What you are asked to do:
Could you set down exactly the lines of the data below, starting at the one that holds "Select the Intro" and ending at the one that holds "Task: Select the Belgium flag icon", both included, and only those?

[[ Material for the task open ]]

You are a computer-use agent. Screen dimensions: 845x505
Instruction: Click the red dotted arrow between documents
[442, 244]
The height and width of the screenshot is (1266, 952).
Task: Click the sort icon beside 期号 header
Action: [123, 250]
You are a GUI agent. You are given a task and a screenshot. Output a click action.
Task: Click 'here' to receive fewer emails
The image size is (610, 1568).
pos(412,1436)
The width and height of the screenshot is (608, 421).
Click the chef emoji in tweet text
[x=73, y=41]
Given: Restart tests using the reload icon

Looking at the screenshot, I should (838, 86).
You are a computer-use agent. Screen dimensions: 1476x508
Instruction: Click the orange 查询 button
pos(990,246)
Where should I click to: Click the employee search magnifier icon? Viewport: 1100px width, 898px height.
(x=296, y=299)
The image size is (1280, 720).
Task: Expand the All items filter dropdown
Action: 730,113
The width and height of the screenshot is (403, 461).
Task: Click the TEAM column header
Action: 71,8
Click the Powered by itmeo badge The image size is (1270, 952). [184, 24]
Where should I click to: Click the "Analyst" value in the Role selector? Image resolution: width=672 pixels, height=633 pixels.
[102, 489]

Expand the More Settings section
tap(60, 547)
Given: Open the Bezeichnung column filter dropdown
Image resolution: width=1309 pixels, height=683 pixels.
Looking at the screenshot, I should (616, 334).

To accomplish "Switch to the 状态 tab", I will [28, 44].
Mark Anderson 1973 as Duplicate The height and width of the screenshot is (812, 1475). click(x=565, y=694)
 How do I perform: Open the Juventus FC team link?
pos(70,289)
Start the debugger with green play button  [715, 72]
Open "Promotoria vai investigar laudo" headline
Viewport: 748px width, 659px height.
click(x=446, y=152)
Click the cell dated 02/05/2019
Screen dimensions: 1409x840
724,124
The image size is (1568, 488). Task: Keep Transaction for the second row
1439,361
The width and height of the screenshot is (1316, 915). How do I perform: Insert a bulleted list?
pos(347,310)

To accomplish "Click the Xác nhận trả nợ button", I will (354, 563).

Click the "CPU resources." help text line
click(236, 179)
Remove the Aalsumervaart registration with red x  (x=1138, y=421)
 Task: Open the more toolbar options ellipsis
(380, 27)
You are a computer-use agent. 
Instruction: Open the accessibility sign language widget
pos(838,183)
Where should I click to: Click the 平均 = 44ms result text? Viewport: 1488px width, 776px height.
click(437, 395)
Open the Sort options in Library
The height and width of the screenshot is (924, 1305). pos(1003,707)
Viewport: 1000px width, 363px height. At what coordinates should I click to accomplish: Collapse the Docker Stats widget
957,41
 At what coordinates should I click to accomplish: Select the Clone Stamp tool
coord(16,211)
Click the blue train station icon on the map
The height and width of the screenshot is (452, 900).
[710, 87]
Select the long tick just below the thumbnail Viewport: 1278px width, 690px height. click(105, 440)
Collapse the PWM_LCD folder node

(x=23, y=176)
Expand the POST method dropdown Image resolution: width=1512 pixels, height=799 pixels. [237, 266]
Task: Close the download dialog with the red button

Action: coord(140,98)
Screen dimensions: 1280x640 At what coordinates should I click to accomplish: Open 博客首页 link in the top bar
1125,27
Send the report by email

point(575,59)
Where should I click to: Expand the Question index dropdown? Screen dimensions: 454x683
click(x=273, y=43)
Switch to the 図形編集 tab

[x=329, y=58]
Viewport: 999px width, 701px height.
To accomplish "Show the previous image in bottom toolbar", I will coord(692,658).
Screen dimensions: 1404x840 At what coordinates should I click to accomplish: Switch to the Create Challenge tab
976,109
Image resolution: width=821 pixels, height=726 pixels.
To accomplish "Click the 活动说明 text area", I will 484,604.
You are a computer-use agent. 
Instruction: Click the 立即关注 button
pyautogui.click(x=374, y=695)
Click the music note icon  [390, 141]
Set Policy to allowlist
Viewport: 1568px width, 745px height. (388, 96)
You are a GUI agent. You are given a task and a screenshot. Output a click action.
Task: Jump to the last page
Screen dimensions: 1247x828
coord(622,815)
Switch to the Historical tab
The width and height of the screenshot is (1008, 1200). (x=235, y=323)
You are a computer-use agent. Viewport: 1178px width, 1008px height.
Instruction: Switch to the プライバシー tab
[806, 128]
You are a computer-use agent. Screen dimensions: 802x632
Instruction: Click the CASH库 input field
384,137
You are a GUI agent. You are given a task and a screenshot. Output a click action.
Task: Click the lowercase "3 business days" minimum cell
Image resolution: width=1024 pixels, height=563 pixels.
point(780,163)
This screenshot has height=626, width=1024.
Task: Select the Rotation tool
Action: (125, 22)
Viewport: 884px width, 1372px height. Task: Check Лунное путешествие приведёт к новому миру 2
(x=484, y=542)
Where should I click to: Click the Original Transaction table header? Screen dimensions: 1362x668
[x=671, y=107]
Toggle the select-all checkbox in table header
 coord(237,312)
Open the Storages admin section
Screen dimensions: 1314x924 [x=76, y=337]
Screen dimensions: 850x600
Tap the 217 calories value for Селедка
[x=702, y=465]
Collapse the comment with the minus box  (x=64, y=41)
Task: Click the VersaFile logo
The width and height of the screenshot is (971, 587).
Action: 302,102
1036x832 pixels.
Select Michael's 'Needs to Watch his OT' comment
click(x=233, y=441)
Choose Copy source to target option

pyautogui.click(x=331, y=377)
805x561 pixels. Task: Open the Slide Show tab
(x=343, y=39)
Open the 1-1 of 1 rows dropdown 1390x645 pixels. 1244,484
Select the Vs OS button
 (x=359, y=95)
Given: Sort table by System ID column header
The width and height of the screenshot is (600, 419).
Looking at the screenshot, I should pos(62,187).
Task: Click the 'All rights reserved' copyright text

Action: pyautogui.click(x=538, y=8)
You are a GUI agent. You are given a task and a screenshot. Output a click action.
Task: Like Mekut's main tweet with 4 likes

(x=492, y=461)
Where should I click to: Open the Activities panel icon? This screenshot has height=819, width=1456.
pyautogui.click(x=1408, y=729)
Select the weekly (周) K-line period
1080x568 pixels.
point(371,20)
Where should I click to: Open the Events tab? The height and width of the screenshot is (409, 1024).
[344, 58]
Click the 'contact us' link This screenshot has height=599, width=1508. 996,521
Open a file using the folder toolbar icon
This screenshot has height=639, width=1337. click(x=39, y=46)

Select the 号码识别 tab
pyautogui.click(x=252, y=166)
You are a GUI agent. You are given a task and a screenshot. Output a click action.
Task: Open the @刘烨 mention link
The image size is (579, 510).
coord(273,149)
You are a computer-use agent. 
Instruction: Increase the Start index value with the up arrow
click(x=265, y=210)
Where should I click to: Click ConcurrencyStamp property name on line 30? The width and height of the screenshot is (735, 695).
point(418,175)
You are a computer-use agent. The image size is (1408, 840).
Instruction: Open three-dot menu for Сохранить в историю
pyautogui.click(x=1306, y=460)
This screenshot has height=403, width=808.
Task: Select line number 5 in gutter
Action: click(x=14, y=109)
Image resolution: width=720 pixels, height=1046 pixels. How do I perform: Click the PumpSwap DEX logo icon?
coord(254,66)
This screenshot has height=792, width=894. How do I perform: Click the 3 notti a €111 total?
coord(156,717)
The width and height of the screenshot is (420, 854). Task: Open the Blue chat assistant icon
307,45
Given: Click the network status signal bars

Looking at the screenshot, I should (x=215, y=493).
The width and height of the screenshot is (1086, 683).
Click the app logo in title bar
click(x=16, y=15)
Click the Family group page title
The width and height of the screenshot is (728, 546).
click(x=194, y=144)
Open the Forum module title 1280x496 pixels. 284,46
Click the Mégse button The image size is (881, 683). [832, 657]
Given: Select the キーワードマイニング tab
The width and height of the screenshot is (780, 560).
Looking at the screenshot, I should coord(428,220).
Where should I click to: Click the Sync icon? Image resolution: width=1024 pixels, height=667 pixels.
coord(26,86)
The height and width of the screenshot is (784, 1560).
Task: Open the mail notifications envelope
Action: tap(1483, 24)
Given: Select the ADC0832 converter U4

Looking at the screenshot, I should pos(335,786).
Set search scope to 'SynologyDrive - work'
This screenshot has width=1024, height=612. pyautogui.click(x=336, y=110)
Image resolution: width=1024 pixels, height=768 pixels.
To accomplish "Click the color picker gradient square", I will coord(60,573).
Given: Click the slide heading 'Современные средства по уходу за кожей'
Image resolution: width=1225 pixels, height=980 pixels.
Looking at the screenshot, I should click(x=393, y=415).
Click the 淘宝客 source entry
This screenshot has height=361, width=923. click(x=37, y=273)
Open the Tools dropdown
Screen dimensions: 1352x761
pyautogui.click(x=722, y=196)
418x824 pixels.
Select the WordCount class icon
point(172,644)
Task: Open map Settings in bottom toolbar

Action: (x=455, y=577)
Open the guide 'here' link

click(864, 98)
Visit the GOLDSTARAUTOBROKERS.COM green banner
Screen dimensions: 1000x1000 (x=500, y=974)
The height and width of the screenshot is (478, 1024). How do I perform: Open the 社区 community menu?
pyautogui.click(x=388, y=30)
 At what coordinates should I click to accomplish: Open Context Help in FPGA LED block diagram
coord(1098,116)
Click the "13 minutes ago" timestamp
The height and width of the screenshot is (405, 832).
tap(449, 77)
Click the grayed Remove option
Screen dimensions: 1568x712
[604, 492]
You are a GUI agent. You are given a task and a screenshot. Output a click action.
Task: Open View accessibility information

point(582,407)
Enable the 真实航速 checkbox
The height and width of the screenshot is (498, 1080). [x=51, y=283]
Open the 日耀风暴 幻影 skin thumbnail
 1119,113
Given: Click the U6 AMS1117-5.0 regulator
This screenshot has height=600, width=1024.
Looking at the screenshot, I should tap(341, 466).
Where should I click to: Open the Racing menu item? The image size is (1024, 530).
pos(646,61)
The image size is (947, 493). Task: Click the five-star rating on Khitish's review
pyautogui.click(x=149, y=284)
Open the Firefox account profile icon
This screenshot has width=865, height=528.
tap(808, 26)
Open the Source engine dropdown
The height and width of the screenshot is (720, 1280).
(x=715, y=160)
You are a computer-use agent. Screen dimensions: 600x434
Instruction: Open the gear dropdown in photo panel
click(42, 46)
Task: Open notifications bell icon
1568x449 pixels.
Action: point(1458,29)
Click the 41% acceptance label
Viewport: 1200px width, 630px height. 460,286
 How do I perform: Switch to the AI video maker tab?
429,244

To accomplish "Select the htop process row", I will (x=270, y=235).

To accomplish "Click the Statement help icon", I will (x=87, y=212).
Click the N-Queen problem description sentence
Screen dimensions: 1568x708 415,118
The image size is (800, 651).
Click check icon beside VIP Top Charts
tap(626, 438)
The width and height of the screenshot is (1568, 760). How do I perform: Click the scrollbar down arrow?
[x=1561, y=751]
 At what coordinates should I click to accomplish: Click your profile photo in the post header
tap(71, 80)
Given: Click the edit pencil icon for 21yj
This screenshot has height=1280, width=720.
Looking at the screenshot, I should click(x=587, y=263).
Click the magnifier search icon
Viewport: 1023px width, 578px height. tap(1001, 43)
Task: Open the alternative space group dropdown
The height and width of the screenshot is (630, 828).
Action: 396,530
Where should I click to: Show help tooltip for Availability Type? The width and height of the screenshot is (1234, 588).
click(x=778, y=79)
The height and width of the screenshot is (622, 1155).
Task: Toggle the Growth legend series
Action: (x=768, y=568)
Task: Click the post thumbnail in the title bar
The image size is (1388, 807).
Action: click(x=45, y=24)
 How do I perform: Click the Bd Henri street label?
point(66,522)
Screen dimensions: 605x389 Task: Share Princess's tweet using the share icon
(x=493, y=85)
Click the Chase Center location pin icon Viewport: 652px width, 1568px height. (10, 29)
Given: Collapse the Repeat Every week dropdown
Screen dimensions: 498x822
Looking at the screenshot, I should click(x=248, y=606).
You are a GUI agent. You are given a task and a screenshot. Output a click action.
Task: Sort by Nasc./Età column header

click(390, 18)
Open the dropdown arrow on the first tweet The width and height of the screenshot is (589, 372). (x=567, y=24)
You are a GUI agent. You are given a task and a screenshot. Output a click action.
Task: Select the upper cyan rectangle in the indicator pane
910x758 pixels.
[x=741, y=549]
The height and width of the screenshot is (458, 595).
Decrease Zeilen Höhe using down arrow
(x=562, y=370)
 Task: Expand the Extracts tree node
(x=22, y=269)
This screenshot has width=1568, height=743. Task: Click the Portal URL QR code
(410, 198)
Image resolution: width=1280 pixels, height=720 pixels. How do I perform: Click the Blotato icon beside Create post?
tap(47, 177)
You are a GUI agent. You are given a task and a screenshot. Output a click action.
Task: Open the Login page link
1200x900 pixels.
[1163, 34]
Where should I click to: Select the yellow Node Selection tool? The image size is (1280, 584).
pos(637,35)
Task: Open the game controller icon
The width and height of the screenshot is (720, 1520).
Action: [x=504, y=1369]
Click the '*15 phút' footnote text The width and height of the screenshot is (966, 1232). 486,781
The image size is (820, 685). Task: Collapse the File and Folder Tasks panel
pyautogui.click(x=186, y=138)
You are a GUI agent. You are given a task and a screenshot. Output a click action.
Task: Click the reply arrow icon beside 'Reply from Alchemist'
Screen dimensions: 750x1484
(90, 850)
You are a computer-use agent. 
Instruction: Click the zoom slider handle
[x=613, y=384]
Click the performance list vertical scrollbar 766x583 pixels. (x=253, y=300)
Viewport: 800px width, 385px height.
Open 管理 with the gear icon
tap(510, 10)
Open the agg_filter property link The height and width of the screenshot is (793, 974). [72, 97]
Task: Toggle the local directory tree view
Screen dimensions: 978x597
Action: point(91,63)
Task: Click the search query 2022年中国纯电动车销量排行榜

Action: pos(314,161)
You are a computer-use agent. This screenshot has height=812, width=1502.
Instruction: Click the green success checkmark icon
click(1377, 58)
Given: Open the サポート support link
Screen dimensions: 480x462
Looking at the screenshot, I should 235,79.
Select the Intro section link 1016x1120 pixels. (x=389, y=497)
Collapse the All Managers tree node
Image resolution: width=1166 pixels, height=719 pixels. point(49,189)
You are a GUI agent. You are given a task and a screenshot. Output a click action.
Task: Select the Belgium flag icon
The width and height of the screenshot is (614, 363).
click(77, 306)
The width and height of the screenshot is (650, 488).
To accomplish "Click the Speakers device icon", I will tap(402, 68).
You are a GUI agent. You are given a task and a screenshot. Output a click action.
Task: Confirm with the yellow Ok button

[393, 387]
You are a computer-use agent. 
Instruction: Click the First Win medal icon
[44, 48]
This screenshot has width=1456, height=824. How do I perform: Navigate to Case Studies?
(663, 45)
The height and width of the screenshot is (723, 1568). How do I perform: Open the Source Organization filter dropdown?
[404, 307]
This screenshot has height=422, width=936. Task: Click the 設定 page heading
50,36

[[ Material for the task closed ]]

Output of the task:
Select the Intro section link 1016x1120 pixels. (x=389, y=497)
Collapse the All Managers tree node
Image resolution: width=1166 pixels, height=719 pixels. point(49,189)
You are a GUI agent. You are given a task and a screenshot. Output a click action.
Task: Select the Belgium flag icon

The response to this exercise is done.